Beware of holiday scams!

The holiday season is one of the busiest times of year for scammers. Here are the top three scams to watch out for:


Does this website look real? It's not. Follow these tips when shopping online:

What it is: Scammers launch a copycat website of a well-known retailer – or, create a website offering popular, sometimes previously "sold out" merchandise at crazy discounts.

How it works: A classic phishing scam – often by email but increasingly through links on social media sites – the email appears to come from a legitimate company and the link sends you to a phony website where you're asked to enter personal information.

What to do: Search the retailer; type in "vendor name + scam" and see what comes up.Type URLs directly into your browser; do not click on a link from an email or social media site unless you are absolutely sure the message is from the legitimate business.

On the payment page, look for "https" at the beginning of the address (the "s" stands for "secure").

Shopping on a new site? Look for a return policy and contact information including a real address, a toll-free customer service number, and other ways to reach the company if you have a problem.

Use a credit card (not a debit card) when shopping online for greater protections against possible fraud.



How it works: Thieves hit a store gift card rack, secretly write down or electronically scan the numbers off the cards, then check online or call the toll-free number to see if someone has bought the cards and activated them. As soon as a card is active, the scammers drain the funds. By the time you try to use the same card, the money is long gone.

What to do: Only purchase gift cards from reputable sources. Better yet, get them directly from the store they're from – and preferably directly from the store cashier – and ask them to scan the card to ensure it has the correct balance.

Carefully examine both sides of the card and look for signs of tampering such as an exposed PIN. If you find anything questionable, ask for another card and examine that one, too.

Online gift card purchases should be made directly from the retailer's website. Never buy them on auction sites even if it looks like a great deal; these cards may be stolen or counterfeit.

Keep your receipt as proof of purchase until the card's value has been exhausted.

Don't provide your personal information: no reputable business will require you to provide your Social Security number, bank account information, or date of birth in order to purchase a gift card; you're not applying for credit.



How it works: The end of the year is a prime time for charitable donations, and scammers try to take advantage. Fake charities are among the most popular holiday scams: scammers either misuse the name of a genuine organization, or make up their own.

What to do: Only donate to charities you know. If a new charity piques your interest, be sure to verify it on or through the Better Business Bureau.

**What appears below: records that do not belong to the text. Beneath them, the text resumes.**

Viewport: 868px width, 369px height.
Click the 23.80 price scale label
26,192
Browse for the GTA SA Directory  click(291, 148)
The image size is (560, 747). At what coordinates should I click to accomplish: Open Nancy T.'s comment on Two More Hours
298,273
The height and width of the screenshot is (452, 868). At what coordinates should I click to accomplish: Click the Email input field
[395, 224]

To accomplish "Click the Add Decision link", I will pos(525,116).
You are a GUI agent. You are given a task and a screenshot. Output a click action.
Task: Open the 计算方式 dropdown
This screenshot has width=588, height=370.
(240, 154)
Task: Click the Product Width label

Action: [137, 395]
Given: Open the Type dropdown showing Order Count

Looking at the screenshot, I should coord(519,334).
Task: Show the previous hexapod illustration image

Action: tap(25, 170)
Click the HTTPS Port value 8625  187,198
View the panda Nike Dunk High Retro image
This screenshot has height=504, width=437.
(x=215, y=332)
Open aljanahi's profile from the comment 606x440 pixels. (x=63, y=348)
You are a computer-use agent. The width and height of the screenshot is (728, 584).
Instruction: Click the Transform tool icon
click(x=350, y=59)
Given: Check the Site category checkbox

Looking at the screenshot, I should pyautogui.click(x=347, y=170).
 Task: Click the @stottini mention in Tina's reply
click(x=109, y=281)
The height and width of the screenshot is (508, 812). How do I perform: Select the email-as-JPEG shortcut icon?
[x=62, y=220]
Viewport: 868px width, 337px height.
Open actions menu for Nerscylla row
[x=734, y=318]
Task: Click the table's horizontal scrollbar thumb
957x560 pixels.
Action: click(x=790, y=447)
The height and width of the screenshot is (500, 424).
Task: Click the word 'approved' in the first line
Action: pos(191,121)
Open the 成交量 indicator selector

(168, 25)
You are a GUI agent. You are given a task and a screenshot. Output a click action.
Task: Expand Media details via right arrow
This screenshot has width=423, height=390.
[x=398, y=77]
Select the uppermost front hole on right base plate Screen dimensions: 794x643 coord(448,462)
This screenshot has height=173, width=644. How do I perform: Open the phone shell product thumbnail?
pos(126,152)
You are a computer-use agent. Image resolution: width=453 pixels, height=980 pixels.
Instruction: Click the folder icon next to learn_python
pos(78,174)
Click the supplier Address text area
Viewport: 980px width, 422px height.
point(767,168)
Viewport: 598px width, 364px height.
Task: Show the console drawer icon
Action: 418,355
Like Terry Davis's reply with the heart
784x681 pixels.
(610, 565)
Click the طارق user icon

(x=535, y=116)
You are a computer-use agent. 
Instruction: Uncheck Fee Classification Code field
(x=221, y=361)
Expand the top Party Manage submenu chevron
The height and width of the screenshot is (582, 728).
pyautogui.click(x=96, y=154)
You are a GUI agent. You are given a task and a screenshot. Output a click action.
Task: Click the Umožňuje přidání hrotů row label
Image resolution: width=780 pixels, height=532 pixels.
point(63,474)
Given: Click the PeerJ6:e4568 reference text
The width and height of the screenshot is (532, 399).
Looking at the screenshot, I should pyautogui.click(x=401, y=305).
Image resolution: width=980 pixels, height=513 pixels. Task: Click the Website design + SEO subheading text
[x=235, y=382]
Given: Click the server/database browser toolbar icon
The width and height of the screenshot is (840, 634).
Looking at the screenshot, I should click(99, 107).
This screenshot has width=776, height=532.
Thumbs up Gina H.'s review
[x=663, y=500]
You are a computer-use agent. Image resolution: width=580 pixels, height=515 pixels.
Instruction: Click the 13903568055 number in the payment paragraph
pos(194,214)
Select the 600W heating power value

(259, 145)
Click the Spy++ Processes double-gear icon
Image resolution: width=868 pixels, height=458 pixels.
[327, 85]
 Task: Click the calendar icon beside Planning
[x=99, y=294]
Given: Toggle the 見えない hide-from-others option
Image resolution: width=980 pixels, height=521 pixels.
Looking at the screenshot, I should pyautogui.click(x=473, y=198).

If you get a request via phone, call the charity back and ask if they can send you material about them to your address.

Don't donate cash or use a wire transfer. Verify the organization's correct name and donate by check.

Beware of charities that raise funds for local fire fighters or police. Check their authenticity before offering money.

Ask how much of your donation will go for the cause. Some charities often spend the majority of their money for internal operational costs.



  •  File a police report. Go to your local police station and file a report about the fraud or scam so you can prove to your bank and credit reporting companies you've been scammed.
  • Tell your credit card company and bank. If you are the victim of identity theft or some other financial scam, contact the fraud department at your credit card company and bank. You may have to close the account or the institution may just remove the fraudulent transactions.
  • Report the fraud to the three credit reporting companies. Do this as soon as possible, especially if your personal information was used to take out a new credit line, make purchases, take out loans, or anything else that could affect your credit. Each credit reporting company has a fraud unit: Equifax: (800) 525-6285; Experian: (888) EXPERIAN or (888) 397-3742; TransUnion: (800) 680-7289.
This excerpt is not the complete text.